[FRIAM] Liberal dilemmas

Frank Wimberly wimberly3 at gmail.com
Wed Sep 1 18:36:19 EDT 2021


Yeah, cowboys mostly do the same things in the same way as always.

---
Frank C. Wimberly
140 Calle Ojo Feliz,
Santa Fe, NM 87505

505 670-9918
Santa Fe, NM

On Wed, Sep 1, 2021, 4:34 PM Marcus Daniels <marcus at snoutfarm.com> wrote:

> Welfare ranchers, indeed.   The rest of us have to constantly modernize
> our skills..  But freeloading off the public land and environment that’s
> “multigenerational” and must be preserved?  Why?
>
>
>
> Marcus
>
>
>
> *From:* Friam <friam-bounces at redfish.com> *On Behalf Of *Frank Wimberly
> *Sent:* Wednesday, September 1, 2021 3:17 PM
> *To:* The Friday Morning Applied Complexity Coffee Group <
> friam at redfish.com>
> *Subject:* Re: [FRIAM] Liberal dilemmas
>
>
>
> I owned 40 acres in Torrance County, NM which was adjacent to a national
> forest.  Ranchers were charged $1.21 per acre per year to use the NF land
> for grazing.  I could have made $48 per year by charging a little less than
> the feds.  My property taxes were $40 per year.
>
> ---
> Frank C. Wimberly
> 140 Calle Ojo Feliz,
> Santa Fe, NM 87505
>
> 505 670-9918
> Santa Fe, NM
>
>
>
> On Wed, Sep 1, 2021, 1:50 PM Marcus Daniels <marcus at snoutfarm.com> wrote:
>
> Dave wrote:
>
> < More significant: I have had my curricular materials censured and have
> had my job threatened on a number of occasions because it was deemed
> inconsistent with liberal values. Ironically, many of these events occurred
> when I was teaching at a Catholic university where I could, with impunity,
> challenge religious orthodoxy, but not liberal woke snowflake orthodoxy. I
> was once censured by the University of Wisconsin HR department because a
> female student filed a sexual harassment complaint because I had a meeting
> with her in my office where I had three Salvador Dali prints on my wall and
> "she was forced to look at breasts the entire meeting." Her complaint was
> upheld because neither the content of the Dali prints nor my intent or
> rational for having them in my office mattered — only her subjective
> feelings.
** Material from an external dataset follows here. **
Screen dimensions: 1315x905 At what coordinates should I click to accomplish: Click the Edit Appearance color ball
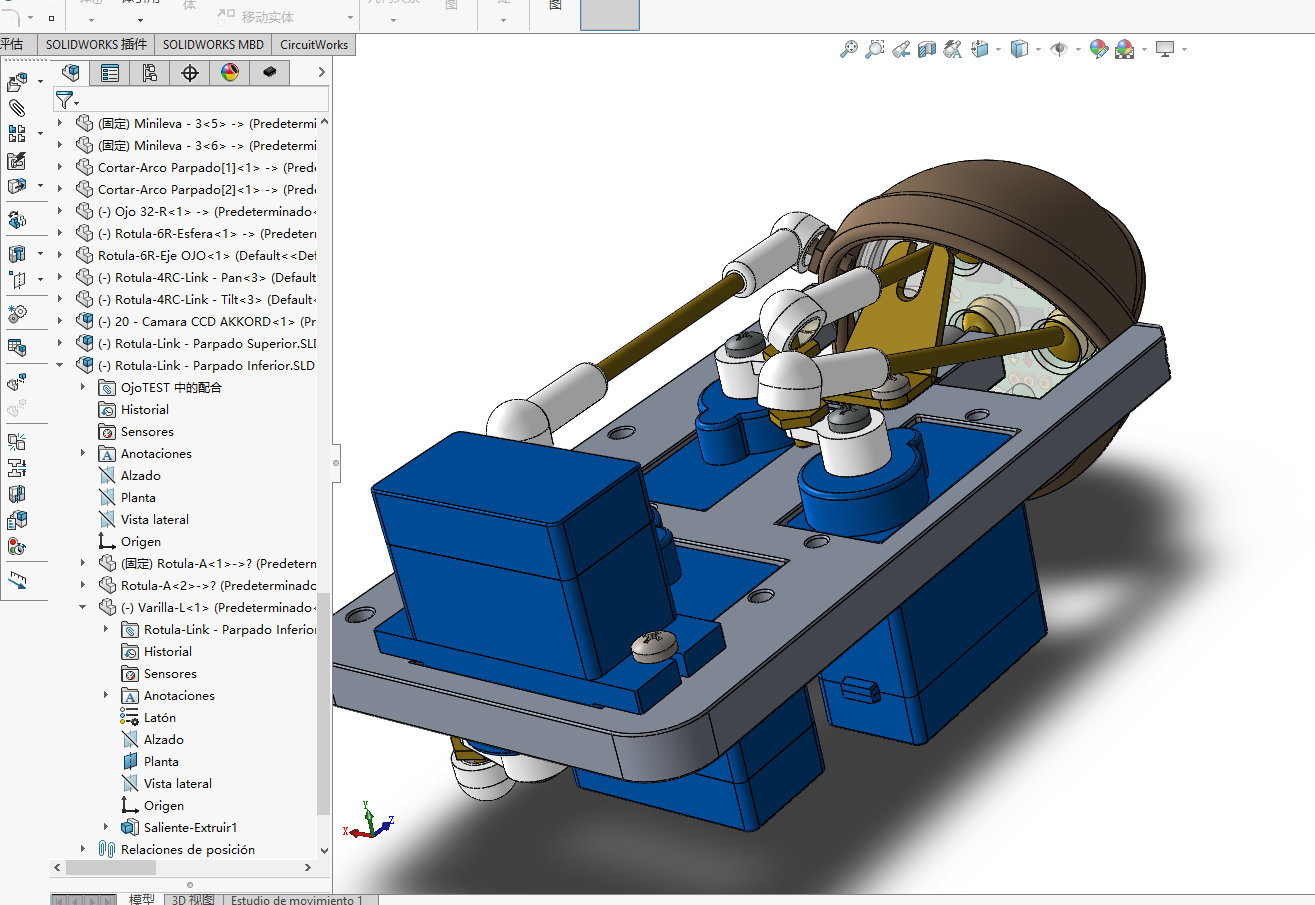coord(1098,48)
At Highlands I was forbidden to offer Honors courses or any
> opportunities to earn extra credit in a class by tackling extra hard
> problems (these were software courses) because doing so was racist and
> unfair — simply because more non-Hispanic students obtained the extra
> credit or the honors designation. >
>
> So the university had the expectation that before advanced classes could
> be offered, there needed to an unbiasing of the candidate pool for those
> classes by adequately training everyone (every demographic) that was
> potentially feeding in to them?  Ok.  If the university wants to do this,
> or incentivized to do this, it is really just a matter of private/public
> strategy.   If you don't want to work for a university that has this "fair"
> strategy, then don't.    As for subjecting young students to strange
> imagery, I can see why one would not want to do that.  Just as it would
> strange for a female professor to dress like a hooker.   Organizations can
> have dress codes.   Don't be a fool, universities are just another kind of
> business.  You mess with the business, you will have a problem.  It would
> be better if your department heads were "upstanders" and just said, "Hey
> Dave, how is this art helping your students?"
>
> < Not personal, but a relative: multi-generational ranch with Federal
> grazing right. Hundreds of thousands of dollars over the years were spent
> enhancing the Federal land, containment ponds for water that reduced
> erosion and flash flooding without diminishing runoff contribution to
> watershed; planting of native grasses, elimination of  deadwood, etc. etc.
> End result was the ability to safely and sustainably graze X number of
> cattle. About five years ago, BLM issued a new policy dictating the maximum
> carrying capacity of Federal lands. The math was based on lowest common
> denominator. The policy was, at the behest of preservation groups, written
> with the specific intent to minimize and eventually eliminate the use of
> public lands for grazing. (Also mining and motorized recreational vehicle
> use.) Bottom line, allotment was taken away because it violated the numbers
> — not because there was any evidence of actual harm. >
>
> I'm a taxpayer.  Why should I want off road vehicles or cows on federal
> land?  I don't care about either of those things.   This is a weird
> entitlement that these folks have in mind.  As far as I was concerned the
> Bundy principals in Oregon deserved to be met by A-10s.